50.000 feiern Lissabons CSD – doch die Angst vor Rechtsruck wächst
Lissabon veranstaltete am Samstag seinen 27. CSD – mit rund 50.000 Teilnehmerinnen und Teilnehmern
Am Praça Marquês de Pombal begann um 17 Uhr der diesjährige Christopher Street Day (CSD) unter dem Motto „Kein Schweigen, keine Angst: Wir existieren und wir wehren uns“. Die Veranstalterinnen und Veranstalter wiesen auf wachsende Besorgnis hin: In Portugal gerieten hart erkämpfte Rechte zunehmend unter Druck.
An der Demonstration beteiligten sich 17 LGBTI+-Organisationen, feministische und antirassistische Gruppen in einem Zeichen der Solidarität. Mit dabei waren Community-Mitglieder, Familien und Unterstützer:innen, die gemeinsam gegen eine – so die Organisatoren – sich verschärfende politische Lage protestierten.
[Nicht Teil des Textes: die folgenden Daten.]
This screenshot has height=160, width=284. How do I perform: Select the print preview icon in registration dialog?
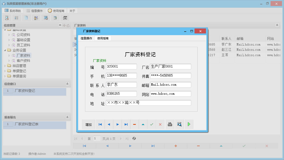pos(179,124)
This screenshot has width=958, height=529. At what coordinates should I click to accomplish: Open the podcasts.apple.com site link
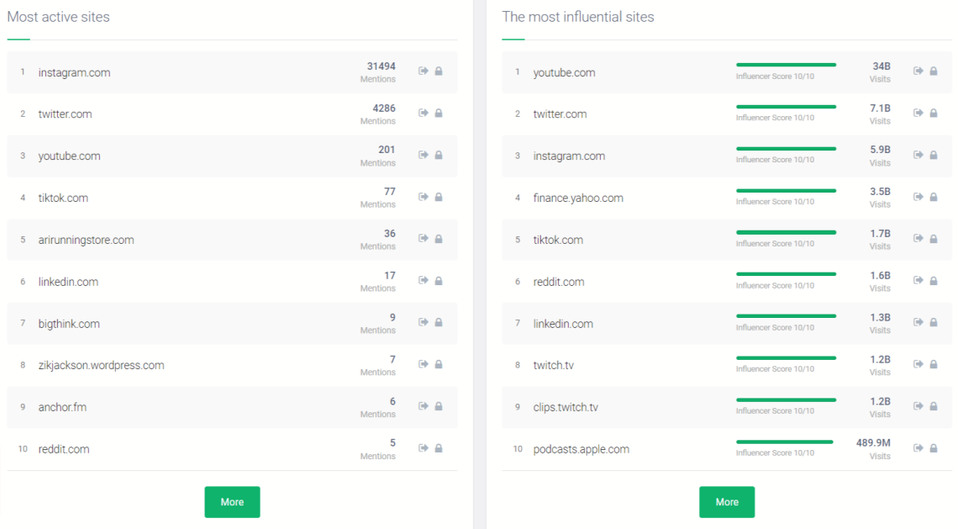click(581, 449)
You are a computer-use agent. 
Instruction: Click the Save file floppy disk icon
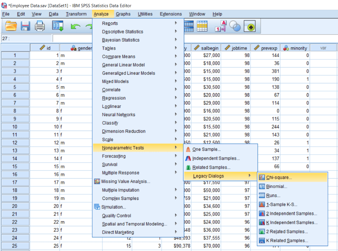pyautogui.click(x=25, y=26)
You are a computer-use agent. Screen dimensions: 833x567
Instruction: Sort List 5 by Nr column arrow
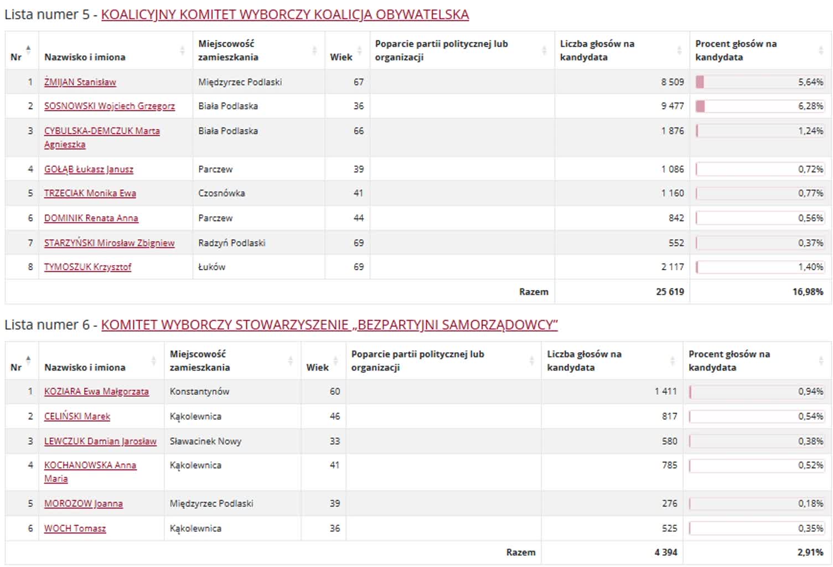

Das Organisationskomitee des Pride-Marsches warnte, dass jüngste politische Kurswechsel LGBTQI+-Personen und ihre Familien gefährdeten.
Besonders brisant: Das Gesetz 38/2018, das die Selbstbestimmung der Geschlechtsidentität garantiert, könnte gekippt werden. Diese drohende Abschaffung beunruhigt Aktivist:innen zutiefst. Joana Mortágua vom Linksblock (Bloco de Esquerda) bezeichnete die Stimmung als „bittersüß“ – der Marsch finde in einer Phase aktiver Rücknahme von Rechten statt.
Größere Mobilisierung für 2026 erwartet Helder Bértolo, einer der Organisatoren, prognostizierte für 2026 noch größere Teilnehmerzahlen – als Reaktion auf die zunehmende Feindseligkeit gegenüber LGBTI+-Rechten. Paulo Muacho, Abgeordnete der Partei Livre, rief dazu auf, an Pride-Veranstaltungen teilzunehmen, und verwies auf eine radikalisierte Rechte, die die Community gezielt angreife.
Die Märsche 2024 und 2025 zogen jeweils etwa 50.000 Menschen an – ein deutliches Signal für breite gesellschaftliche Unterstützung. Dennoch betonten Organisator:innen und Politiker:innen: Angesichts der anhaltenden politischen Herausforderungen seien Sichtbarkeit und Widerstand dringender denn je. Die Veranstaltung war zugleich Feier und Aufruf, errungene Schutzrechte zu verteidigen.